A separation agreement entered into by spouses in contemplation of divorce is a contract subject to principles of contract interpretation ( see, Matter of Meccico v. Meccico, 76 N.Y.2d 822, 823-824; Rainbow v. Swisher, 72 N.Y.2d 106, 109; see also, Mancini v Mancini, 236 A.D.2d 449; Matter of Tillim v. Fuks, 221 A.D.2d 642, 643; Lambert v. Lambert, 142 A.D.2d 557, 558). A court may not write into a contract conditions the parties did not insert by adding or excising terms under the guise of construction, and it may not construe the language in such a way as would distort the contract's apparent meaning ( see, Matter of Tillim v. Fuks, supra, at 643; Slamow v. Del Col, 174 A.D.2d 725, 727; Tantleff v Truscelli, 110 A.D.2d 240, affd 69 N.Y.2d 769). The words and phrases used in an agreement must be given their plain meaning so as to define the rights of the parties ( see, Matter of Tillim v. Fuks, supra, at 643; see also, Laba v. Carey, 29 N.Y.2d 302; Levine v Shell Oil Co., 28 N.Y.2d 205).

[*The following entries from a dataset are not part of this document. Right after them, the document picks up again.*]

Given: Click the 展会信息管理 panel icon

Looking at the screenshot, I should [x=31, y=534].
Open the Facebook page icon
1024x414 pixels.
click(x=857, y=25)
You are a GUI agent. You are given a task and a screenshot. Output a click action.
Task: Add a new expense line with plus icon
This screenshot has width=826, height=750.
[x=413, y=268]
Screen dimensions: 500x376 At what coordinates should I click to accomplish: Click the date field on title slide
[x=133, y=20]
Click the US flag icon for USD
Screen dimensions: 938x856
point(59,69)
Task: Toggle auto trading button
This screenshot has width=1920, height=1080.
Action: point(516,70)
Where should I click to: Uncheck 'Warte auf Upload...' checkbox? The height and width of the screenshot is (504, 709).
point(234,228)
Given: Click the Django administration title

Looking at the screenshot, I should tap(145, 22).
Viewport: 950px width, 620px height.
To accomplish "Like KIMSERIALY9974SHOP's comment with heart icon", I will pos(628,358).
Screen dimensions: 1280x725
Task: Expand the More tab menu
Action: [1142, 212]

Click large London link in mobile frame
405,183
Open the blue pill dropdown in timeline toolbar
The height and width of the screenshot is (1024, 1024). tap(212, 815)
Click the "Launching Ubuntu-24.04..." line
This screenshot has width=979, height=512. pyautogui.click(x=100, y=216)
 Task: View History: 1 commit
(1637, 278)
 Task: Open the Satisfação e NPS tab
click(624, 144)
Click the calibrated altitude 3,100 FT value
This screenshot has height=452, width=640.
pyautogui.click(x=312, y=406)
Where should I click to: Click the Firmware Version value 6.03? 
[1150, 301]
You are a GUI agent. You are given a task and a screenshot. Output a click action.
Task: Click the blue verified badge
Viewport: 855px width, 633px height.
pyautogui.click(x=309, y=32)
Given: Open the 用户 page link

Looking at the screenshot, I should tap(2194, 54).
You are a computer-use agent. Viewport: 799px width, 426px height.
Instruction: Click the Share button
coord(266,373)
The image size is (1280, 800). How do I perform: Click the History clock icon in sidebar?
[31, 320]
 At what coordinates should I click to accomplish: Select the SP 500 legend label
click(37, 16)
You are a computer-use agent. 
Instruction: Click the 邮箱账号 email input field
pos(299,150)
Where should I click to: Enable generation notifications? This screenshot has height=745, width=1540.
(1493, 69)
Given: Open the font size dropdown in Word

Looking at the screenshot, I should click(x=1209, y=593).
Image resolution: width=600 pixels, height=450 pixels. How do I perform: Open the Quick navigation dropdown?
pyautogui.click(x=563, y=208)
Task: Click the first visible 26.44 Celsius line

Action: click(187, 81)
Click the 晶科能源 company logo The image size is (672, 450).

Here, the Family Court correctly determined that, pursuant to the terms of the parties' separation agreement which had been incorporated into the judgment of divorce, the father was obligated to reimburse the mother the sum of $26,616.73 for the child's college expenses.
The court properly rejected the father's attempt to reform the parties' separation agreement by way of motion ( see, Darragh v Darragh, 163 A.D.2d 648, 649; Lambert v. Lambert, supra, at 658; Surlak v. Surlak, 95 A.D.2d 371, 381; see also, Christian v Christian, 42 N.Y.2d 63, 72; 2 Foster, Freed and Brandes, Law and the Family New York § 12:62, at 1017-1022 [2d ed]).
The father's remaining contentions are without merit.
Miller, J.P., Ritter, Santucci and Florio, JJ., concur.